→ DIRECTIONS FOR THIS TASK: Which of the rows below contain the word "header"? Show each of them in full.
□ □ □
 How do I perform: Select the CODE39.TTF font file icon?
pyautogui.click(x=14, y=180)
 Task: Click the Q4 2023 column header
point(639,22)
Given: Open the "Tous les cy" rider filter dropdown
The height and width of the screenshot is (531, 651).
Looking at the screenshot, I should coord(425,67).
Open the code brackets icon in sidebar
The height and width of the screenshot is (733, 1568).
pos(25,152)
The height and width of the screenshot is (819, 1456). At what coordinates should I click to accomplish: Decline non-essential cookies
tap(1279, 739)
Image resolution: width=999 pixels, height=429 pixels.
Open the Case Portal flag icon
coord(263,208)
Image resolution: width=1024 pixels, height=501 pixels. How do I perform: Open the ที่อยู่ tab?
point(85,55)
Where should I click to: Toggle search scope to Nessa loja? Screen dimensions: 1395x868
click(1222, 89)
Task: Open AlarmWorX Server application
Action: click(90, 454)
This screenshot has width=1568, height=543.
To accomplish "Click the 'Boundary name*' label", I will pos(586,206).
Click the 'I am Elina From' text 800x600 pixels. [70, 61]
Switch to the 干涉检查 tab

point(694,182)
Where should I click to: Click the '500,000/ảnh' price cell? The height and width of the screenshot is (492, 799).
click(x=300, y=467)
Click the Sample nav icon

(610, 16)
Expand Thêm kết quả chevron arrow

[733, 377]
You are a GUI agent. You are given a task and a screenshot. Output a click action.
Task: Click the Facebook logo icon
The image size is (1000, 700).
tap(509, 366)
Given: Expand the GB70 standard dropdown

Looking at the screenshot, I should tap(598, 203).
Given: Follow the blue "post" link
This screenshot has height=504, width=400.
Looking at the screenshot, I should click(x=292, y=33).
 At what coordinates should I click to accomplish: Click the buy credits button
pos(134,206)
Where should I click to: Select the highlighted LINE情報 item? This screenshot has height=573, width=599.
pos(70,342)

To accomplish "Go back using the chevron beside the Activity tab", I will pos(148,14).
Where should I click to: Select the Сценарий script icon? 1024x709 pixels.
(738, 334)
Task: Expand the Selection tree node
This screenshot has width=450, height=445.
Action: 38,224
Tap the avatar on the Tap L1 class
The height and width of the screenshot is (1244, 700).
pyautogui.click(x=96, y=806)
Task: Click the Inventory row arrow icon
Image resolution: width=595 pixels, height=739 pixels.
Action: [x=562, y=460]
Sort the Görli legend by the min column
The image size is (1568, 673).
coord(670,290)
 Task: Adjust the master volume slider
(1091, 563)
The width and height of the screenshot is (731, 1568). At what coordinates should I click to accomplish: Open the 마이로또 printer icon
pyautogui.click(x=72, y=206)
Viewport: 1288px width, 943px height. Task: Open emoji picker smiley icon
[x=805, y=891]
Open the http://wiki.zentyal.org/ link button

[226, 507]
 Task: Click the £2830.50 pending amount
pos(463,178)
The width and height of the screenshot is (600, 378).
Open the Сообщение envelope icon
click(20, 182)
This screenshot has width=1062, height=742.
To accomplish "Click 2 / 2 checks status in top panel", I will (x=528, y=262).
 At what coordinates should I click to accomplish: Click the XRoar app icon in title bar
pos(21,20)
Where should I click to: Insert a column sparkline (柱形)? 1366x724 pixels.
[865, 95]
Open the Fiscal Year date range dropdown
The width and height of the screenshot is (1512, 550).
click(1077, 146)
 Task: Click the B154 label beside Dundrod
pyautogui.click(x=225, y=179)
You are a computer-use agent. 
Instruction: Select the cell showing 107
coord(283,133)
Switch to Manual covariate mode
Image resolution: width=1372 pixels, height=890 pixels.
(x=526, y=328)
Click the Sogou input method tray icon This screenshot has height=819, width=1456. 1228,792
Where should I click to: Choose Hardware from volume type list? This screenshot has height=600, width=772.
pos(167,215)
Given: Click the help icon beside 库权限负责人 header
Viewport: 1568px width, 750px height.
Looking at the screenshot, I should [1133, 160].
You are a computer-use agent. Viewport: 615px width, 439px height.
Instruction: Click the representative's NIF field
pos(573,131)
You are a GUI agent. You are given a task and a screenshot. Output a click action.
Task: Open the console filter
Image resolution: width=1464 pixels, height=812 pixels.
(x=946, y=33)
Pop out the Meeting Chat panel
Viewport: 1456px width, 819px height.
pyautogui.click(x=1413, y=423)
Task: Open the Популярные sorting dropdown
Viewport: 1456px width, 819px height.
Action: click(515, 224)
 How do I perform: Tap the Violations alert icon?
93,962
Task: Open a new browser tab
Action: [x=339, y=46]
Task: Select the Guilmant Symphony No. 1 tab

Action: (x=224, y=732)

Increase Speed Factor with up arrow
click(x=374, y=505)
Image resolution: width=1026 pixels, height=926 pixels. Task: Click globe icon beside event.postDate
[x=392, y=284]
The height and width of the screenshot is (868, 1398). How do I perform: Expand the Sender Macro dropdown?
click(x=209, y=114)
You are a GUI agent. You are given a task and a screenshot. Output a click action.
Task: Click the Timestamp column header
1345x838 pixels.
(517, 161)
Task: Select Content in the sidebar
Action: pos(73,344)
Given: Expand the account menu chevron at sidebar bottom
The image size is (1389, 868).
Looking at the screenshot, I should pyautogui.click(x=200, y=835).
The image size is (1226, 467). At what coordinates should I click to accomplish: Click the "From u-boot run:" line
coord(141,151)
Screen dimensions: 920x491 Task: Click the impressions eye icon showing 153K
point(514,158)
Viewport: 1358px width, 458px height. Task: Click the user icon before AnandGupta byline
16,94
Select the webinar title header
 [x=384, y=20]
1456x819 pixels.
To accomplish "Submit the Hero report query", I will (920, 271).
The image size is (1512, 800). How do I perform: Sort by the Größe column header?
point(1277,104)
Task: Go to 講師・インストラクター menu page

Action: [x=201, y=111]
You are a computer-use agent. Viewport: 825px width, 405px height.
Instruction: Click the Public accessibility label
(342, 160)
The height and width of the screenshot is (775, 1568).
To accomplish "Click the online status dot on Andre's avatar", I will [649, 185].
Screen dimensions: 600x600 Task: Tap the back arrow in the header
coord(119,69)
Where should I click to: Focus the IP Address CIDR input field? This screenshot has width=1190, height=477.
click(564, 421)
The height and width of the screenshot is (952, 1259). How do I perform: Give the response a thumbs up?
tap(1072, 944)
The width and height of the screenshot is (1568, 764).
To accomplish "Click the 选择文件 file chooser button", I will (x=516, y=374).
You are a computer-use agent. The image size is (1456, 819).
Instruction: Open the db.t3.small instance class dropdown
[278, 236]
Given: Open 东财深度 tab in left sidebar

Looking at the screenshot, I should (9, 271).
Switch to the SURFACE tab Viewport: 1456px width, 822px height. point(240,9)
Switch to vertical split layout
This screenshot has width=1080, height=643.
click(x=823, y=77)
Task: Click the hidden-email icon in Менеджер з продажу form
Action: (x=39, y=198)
□ □ □
→ WRITTEN RESPONSE:
 Task: Click the Q4 2023 column header
Given: Click the help icon beside 库权限负责人 header
Task: Click the Timestamp column header
Select the webinar title header
The image size is (1512, 800). How do I perform: Sort by the Größe column header?
Screen dimensions: 600x600 Task: Tap the back arrow in the header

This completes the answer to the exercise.